The agent is calm and patient. It gives analogies before equations, equations before code, and exercises before moving on. Every mistake I make gets noted and revisited.

What Actually Works — and What Doesn't

What works well: The question-first approach genuinely changes how you engage with material. Because you have to answer before being told, you can't passively read and feel like you understood. Either you know it or you don't — and the gap becomes visible immediately.

The physical analogy before equation ordering also made a real difference. Understanding why upwinding looks upstream before seeing the FTBS formula meant the formula made sense when it appeared, rather than being something to memorise.

The honest limitations: The agent has no memory between sessions. Every new session starts fresh, which means you have to maintain your own progress file and hand it back to the agent at the start of each session.
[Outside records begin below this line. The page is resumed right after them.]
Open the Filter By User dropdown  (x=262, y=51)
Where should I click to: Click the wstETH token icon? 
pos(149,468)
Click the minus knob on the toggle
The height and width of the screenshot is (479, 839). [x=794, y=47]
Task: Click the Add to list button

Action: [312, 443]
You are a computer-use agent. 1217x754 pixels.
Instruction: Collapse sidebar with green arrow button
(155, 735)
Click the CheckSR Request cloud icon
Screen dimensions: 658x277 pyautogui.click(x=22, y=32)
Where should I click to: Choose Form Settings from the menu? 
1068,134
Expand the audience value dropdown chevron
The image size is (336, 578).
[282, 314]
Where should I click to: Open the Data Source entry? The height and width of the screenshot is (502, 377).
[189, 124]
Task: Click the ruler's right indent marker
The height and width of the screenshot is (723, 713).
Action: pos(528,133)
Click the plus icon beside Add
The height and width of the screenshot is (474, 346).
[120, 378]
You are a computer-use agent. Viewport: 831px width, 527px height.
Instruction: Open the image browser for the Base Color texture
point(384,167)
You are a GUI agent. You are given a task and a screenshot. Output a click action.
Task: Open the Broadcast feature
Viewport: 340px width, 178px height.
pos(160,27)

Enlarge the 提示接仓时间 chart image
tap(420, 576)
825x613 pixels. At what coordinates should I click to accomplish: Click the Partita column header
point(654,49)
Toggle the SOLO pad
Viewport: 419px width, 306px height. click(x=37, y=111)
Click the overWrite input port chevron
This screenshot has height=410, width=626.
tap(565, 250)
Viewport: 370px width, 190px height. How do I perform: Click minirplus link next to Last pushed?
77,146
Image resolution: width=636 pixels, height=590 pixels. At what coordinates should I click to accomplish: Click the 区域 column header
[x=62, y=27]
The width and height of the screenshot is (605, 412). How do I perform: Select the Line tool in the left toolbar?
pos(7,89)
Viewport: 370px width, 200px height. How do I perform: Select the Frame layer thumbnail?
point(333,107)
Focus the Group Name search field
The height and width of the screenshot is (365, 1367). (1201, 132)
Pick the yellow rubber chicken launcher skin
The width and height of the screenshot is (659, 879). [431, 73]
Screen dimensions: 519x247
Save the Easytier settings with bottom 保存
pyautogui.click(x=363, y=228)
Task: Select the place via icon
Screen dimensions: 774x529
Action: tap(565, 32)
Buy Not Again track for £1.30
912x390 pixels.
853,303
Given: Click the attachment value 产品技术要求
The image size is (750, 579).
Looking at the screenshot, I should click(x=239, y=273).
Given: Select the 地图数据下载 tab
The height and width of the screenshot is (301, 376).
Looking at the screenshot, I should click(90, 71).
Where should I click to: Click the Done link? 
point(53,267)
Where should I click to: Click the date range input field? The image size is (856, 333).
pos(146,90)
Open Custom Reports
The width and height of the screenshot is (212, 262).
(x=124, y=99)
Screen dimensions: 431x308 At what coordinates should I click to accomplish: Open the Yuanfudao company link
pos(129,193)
This is more work than it sounds — if you skip it, the agent doesn't know what you've already covered.

The agent also cannot verify whether you actually ran the code or just said you did. The accountability is entirely on you.

How I Structured the Repos

I maintain two things that make this system work:
A CLAUDE.md file in the repo root that tells the agent exactly how to teach — the Socratic + Feynman ordering, the physical analogy first approach, and the student's background level. This gets read at the start of every session.

A LEARNING_PROGRESS.md file that tracks every lesson covered, quiz scores, bugs caught, misconceptions corrected, and what's next. This is the session-to-session handoff document. Without it the agent starts from scratch every time.

Both files are public in my GitHub repo: harishragul/cfd

What I Built in Three Months

At the time of writing I have completed Modules 1 and 2 fully and am mid-way through Module 3. In that time I built from scratch:

• A finite difference solver for 1D advection, diffusion, and Burgers' equation
• A 2D Navier-Stokes solver using the projection method and SIMPLE algorithm
• A lid-driven cavity solver validated against Ghia et al. (1982) — a standard CFD benchmark
• A turbulent channel flow simulation implementing k-ω SST from scratch
• Mesh generation exercises including snappyHexMesh on a sphere geometry in OpenFOAM I also submitted a paper describing this curriculum to the Journal of Open Source Education (JOSE), currently under review.

Who This Is For

This approach works if you learn by building rather than reading, you're comfortable with Python, and you can hold yourself accountable between sessions. It won't work if you need someone to check that you actually ran the code, or if you want to move fast without gaps.

The repo and curriculum are publicly available at harishragul/cfd. If you're trying to learn CFD from scratch and find yourself stuck in the same place I was — equations without physical meaning — this might be the structure you're looking for.